PYROCENE CAPE

Wildfire strips vulnerable residents of their meagre possessions

By Leila Dougan 19 April 2021

Firefighters battle a raging fire in Vredehoek, Cape Town on 19 April in gale-force winds and heavy smoke. (Photo: Gallo Images / Brenton Geach)

Some Cape Town residents who live in a small informal settlement on the outskirts of the City Bowl have lost their belongings to the blaze.

The wildfire that started in Cape Town on the morning of Sunday, 18 April continued throughout the night and into the next day. The fire spread along Table Mountain, with thick smoke engulfing Zonnebloem, District Six and the City Bowl. Daily Maverick visited Walmer Estate on Monday, where firefighters were putting out the last few flames close to a small informal settlement.

Firefighters in Walmer Estate put out the last few flames close to a small informal settlement on Monday, 19 April 2021. (Photo: Leila Dougan)

“We’ve been working the whole night, it’s very tiring,” said a firefighter, who wished to remain anonymous. “We managed to get some of the people in the settlement evacuated but some of their structures burnt down. We don’t know how many people live there – maybe 50-plus.” 

Two women sat bracing themselves against the thick, black smoke, hoodies pulled over their heads and scarves wrapped around their mouths. One of the women, who gave her name only as “Veronica”, said they managed to escape the blaze with very little.

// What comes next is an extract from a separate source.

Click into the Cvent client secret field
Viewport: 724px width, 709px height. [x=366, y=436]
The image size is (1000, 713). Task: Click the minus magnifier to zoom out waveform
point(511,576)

“We got our blankets out, but nothing else. We don’t know where we are going to sleep, but we can’t leave our stuff behind.”

Residents from a small informal settlement in Zonnebloem, Cape Town sit with their only remaining belongings on Monday, 19 April 2021 after their shack was engulfed by flames. (Photo: Leila Dougan)

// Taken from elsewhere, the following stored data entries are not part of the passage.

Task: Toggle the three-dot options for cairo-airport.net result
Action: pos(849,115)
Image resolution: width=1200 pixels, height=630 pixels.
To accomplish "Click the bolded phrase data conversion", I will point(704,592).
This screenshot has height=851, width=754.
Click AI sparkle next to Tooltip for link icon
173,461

Another firefighter, who also did not want to be named, pointed to the area above the highway, towards the Cape Practical Pistol Club shooting range, saying:

“See that black smoke? It’s from the shooting range; you can smell the tyres from here. I hate fire. It’s so destructive.”

A resident from a small informal settlement in Zonnebloem, Cape Town runs through thick smoke on Monday, 19 April 2021. (Photo: Leila Dougan)

At a media briefing at the Roeland Street Fire Station, the head of public awareness and preparedness for the Disaster Risk Management Centre, Charlotte Powell, said people living on the fringes in small settlements around the city were a concern.

City of Cape Town Mayco member for safety and security JP Smith with Charlotte Powell, head of Public Awareness and Preparedness for the Disaster Risk Management Centre, City of Cape Town Fire and Rescue Incident Commander Arlene Wehr and Mayor Dan Plato during their media briefing at the Central Fire Station in Roeland Street, Cape Town on Monday, 19 April 2021. (Photo: Leila Dougan)

“We have liaised with the city’s social development and they will make accommodation and space available in safe spaces and shelters and also collaborate with NGOs to create spaces for the vulnerable,” said Powell. She added that while they do not know how many people have been affected, anyone who is “picked up” will be advised where they can go for shelter.

‘Because of the increasing densification around the urban edge, every few years we have one of these massive mountain conflagrations. You have a large national park surrounded by residential and commercial properties all around it — that is a recipe for crisis,’ says City of Cape Town Mayco member for safety and security JP Smith. Smith briefed the media at the Central Fire Station, Roeland Street on Monday, 19 April 2021. (Photo: Leila Dougan)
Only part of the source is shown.